TASK BRIEF:
Transcribe the data in full, keeping each line exactly as it appears.
§ §
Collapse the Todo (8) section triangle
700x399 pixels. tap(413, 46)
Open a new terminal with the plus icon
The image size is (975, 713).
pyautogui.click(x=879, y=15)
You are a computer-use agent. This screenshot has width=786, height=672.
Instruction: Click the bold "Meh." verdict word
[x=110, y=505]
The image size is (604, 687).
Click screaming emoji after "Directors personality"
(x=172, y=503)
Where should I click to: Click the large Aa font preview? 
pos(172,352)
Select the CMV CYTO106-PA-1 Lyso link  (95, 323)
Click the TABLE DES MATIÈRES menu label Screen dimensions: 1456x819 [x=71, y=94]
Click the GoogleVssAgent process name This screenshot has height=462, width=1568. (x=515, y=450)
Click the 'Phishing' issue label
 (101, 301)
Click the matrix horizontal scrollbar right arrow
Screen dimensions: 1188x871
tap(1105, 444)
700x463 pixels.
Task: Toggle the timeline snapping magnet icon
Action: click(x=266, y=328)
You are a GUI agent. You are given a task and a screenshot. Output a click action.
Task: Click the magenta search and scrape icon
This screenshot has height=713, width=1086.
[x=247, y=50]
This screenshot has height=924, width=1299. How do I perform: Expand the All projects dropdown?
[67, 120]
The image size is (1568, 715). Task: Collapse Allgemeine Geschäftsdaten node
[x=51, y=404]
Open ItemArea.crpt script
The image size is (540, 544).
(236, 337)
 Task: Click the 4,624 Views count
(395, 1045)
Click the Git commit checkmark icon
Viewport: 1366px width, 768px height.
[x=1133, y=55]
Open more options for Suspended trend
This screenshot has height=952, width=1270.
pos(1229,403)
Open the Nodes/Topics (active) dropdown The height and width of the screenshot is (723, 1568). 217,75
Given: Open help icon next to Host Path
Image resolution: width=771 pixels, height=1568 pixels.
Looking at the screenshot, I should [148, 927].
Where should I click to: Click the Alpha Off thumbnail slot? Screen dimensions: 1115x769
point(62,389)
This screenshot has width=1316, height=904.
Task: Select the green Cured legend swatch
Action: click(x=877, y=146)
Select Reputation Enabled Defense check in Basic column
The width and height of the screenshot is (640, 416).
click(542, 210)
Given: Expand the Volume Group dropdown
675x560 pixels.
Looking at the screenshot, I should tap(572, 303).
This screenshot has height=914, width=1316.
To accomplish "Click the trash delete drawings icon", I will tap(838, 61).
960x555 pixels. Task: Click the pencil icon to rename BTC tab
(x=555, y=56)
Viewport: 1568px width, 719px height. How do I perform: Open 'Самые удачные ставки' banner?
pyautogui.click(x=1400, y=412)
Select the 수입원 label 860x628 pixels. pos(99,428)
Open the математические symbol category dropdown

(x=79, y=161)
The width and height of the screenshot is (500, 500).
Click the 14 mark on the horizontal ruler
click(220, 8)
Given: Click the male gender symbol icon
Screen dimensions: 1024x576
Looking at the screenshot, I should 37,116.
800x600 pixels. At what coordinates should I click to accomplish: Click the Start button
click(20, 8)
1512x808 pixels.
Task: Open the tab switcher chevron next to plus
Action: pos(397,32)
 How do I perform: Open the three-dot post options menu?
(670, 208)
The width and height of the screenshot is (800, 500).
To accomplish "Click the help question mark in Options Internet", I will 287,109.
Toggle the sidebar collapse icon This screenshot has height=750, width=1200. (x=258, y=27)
§ §
ANSWER TO THIS TASK:
Collapse the Todo (8) section triangle
700x399 pixels. tap(413, 46)
Open a new terminal with the plus icon
The image size is (975, 713).
pyautogui.click(x=879, y=15)
You are a computer-use agent. This screenshot has width=786, height=672.
Instruction: Click the bold "Meh." verdict word
[x=110, y=505]
The image size is (604, 687).
Click screaming emoji after "Directors personality"
(x=172, y=503)
Where should I click to: Click the large Aa font preview? 
pos(172,352)
Select the CMV CYTO106-PA-1 Lyso link  (95, 323)
Click the TABLE DES MATIÈRES menu label Screen dimensions: 1456x819 [x=71, y=94]
Click the GoogleVssAgent process name This screenshot has height=462, width=1568. (x=515, y=450)
Click the 'Phishing' issue label
 (101, 301)
Click the matrix horizontal scrollbar right arrow
Screen dimensions: 1188x871
tap(1105, 444)
700x463 pixels.
Task: Toggle the timeline snapping magnet icon
Action: click(x=266, y=328)
You are a GUI agent. You are given a task and a screenshot. Output a click action.
Task: Click the magenta search and scrape icon
This screenshot has height=713, width=1086.
[x=247, y=50]
This screenshot has height=924, width=1299. How do I perform: Expand the All projects dropdown?
[67, 120]
The image size is (1568, 715). Task: Collapse Allgemeine Geschäftsdaten node
[x=51, y=404]
Open ItemArea.crpt script
The image size is (540, 544).
(236, 337)
 Task: Click the 4,624 Views count
(395, 1045)
Click the Git commit checkmark icon
Viewport: 1366px width, 768px height.
[x=1133, y=55]
Open more options for Suspended trend
This screenshot has height=952, width=1270.
pos(1229,403)
Open the Nodes/Topics (active) dropdown The height and width of the screenshot is (723, 1568). 217,75
Given: Open help icon next to Host Path
Image resolution: width=771 pixels, height=1568 pixels.
Looking at the screenshot, I should [148, 927].
Where should I click to: Click the Alpha Off thumbnail slot? Screen dimensions: 1115x769
point(62,389)
This screenshot has width=1316, height=904.
Task: Select the green Cured legend swatch
Action: click(x=877, y=146)
Select Reputation Enabled Defense check in Basic column
The width and height of the screenshot is (640, 416).
click(542, 210)
Given: Expand the Volume Group dropdown
675x560 pixels.
Looking at the screenshot, I should tap(572, 303).
This screenshot has height=914, width=1316.
To accomplish "Click the trash delete drawings icon", I will tap(838, 61).
960x555 pixels. Task: Click the pencil icon to rename BTC tab
(x=555, y=56)
Viewport: 1568px width, 719px height. How do I perform: Open 'Самые удачные ставки' banner?
pyautogui.click(x=1400, y=412)
Select the 수입원 label 860x628 pixels. pos(99,428)
Open the математические symbol category dropdown

(x=79, y=161)
The width and height of the screenshot is (500, 500).
Click the 14 mark on the horizontal ruler
click(220, 8)
Given: Click the male gender symbol icon
Screen dimensions: 1024x576
Looking at the screenshot, I should 37,116.
800x600 pixels. At what coordinates should I click to accomplish: Click the Start button
click(20, 8)
1512x808 pixels.
Task: Open the tab switcher chevron next to plus
Action: pos(397,32)
 How do I perform: Open the three-dot post options menu?
(670, 208)
The width and height of the screenshot is (800, 500).
To accomplish "Click the help question mark in Options Internet", I will 287,109.
Toggle the sidebar collapse icon This screenshot has height=750, width=1200. (x=258, y=27)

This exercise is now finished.